ALEXANDER POPE, letter to Mrs. ***, The Works of Alexander Pope
But would you sing, and rival Orpheus' strain. The wond'ring forests soon should dance again; The moving mountains hear the powerful call,
And headlong streams hang listening in their fall!
ALEXANDER POPE, Summer
Eternal smiles his emptiness betray,
As shallow streams run dimpling all the way.
ALEXANDER POPE, Prologue to Satires
All seems infected that the infected spy,
As all looks yellow to the jaundiced eye.

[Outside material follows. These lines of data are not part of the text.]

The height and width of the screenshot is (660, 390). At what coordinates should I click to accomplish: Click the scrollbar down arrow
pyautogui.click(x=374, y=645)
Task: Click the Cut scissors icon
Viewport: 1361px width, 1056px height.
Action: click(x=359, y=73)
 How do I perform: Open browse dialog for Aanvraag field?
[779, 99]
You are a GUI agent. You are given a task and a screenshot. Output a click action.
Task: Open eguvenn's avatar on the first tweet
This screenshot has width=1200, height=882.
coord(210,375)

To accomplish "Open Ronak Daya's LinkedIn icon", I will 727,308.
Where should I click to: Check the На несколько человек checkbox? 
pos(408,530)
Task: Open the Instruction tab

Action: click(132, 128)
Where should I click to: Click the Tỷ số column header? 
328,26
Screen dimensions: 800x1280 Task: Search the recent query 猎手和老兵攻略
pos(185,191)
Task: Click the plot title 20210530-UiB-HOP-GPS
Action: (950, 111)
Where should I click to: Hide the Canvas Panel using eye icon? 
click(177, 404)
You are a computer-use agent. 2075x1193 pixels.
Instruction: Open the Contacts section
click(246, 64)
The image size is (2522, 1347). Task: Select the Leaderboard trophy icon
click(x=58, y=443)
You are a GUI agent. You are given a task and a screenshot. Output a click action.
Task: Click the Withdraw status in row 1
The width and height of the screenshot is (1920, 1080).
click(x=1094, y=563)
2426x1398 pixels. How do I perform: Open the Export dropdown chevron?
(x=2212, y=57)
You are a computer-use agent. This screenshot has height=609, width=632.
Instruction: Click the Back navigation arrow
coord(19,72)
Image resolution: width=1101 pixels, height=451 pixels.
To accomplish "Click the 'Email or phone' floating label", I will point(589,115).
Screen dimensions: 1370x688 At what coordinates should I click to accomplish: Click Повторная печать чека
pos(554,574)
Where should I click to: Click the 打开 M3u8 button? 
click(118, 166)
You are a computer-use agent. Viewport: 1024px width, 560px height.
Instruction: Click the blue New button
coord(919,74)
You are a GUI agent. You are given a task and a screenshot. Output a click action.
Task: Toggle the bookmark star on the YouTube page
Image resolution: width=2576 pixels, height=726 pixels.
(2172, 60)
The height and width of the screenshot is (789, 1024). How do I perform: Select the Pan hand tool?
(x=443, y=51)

ALEXANDER POPE, An Essay on Criticism
Never elated while one man's oppress'd;
Never dejected while another's blessed.
ALEXANDER POPE, An Essay on Man
See the wild Waste of all-devouring years! How Rome her own sad Sepulchre appears, With nodding arches, broken temples spread!
The very Tombs now vanish'd like their dead!
ALEXANDER POPE, "Epistle V: To Mr. Addison", Moral Essays
To what base ends, and by what abject ways,
Are mortals urg'd through sacred lust of praise!
ALEXANDER POPE, An Essay on Criticism
How, sir! not damn the sharper, but the dice?
ALEXANDER POPE, Epilogue to the Satires
Wherever I find a great deal of gratitude in a poor man, I take it for granted there would be as much generosity if he were a rich man.
ALEXANDER POPE, Thoughts on Various Subjects
But honest instinct comes a volunteer; Sure never to o'er-shoot, but just to hit, While still too wide or short in human wit.
ALEXANDER POPE, An Essay on Man
The dances ended, all the fairy train For pinks and daisies search'd the flow'ry plain.
ALEXANDER POPE, January and May
The man that loves and laughs must sure do well.